### TASK REQUIREMENTS:
Beginning with the line that contains "The image size", transcribe the rest of the listing below exactly, including its last line, and exclude any pictures.

──────── DATA IN THIS EXERCISE ────────

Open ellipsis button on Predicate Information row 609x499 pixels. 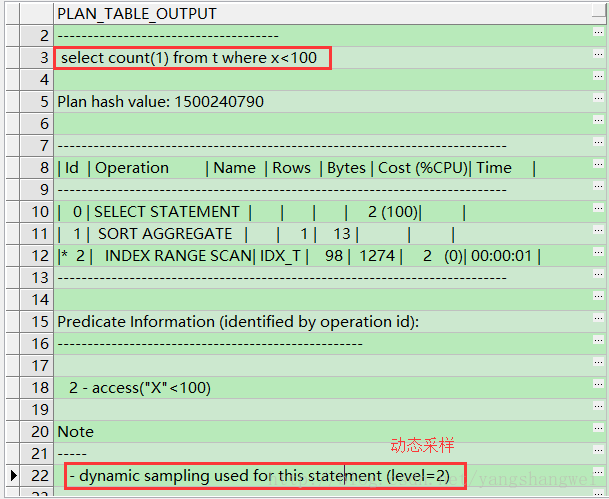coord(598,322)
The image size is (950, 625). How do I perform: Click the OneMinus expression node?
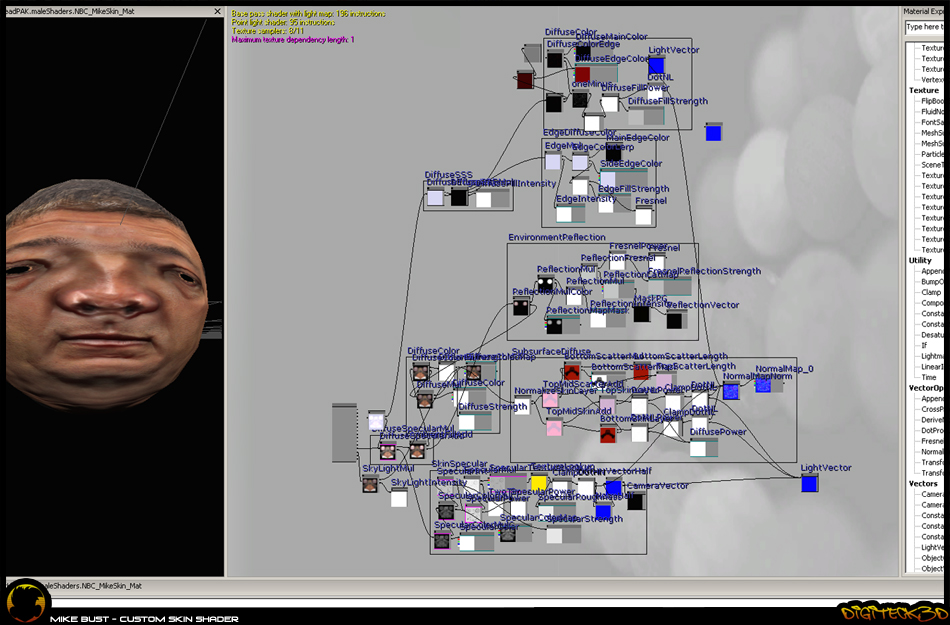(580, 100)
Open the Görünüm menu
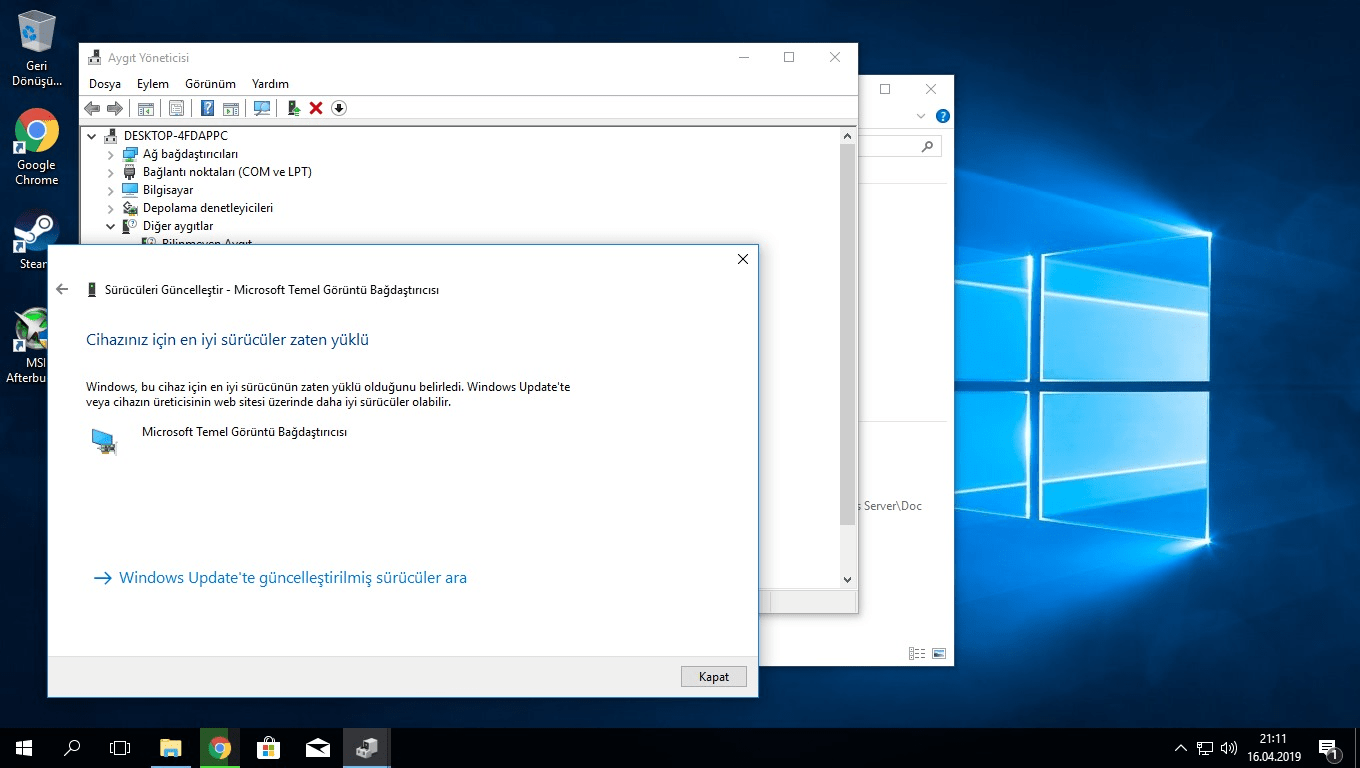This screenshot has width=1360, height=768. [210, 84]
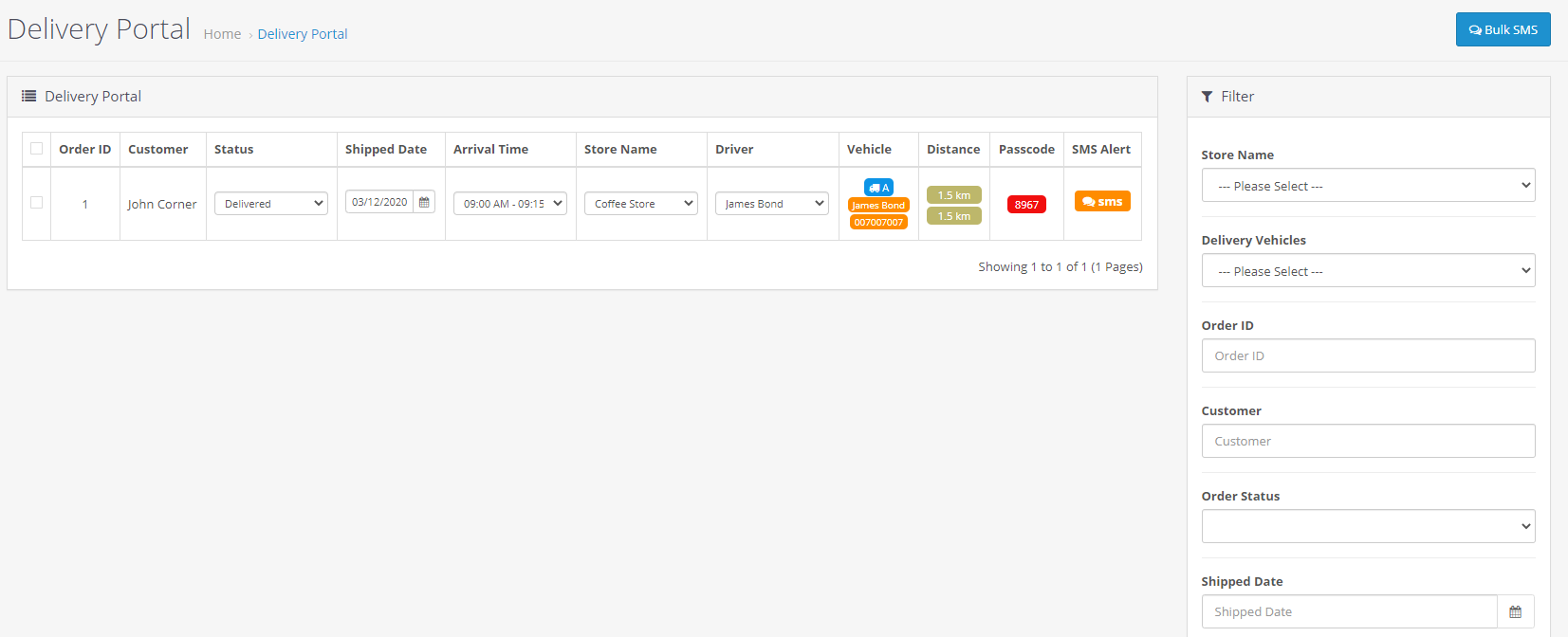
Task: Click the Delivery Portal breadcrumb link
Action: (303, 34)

────────

### PROBLEM SOLUTION:
The image size is (950, 625). How do I perform: Click the OneMinus expression node?
(580, 100)
Open the Görünüm menu
This screenshot has width=1360, height=768. [210, 84]
Task: Click the Delivery Portal breadcrumb link
Action: (303, 34)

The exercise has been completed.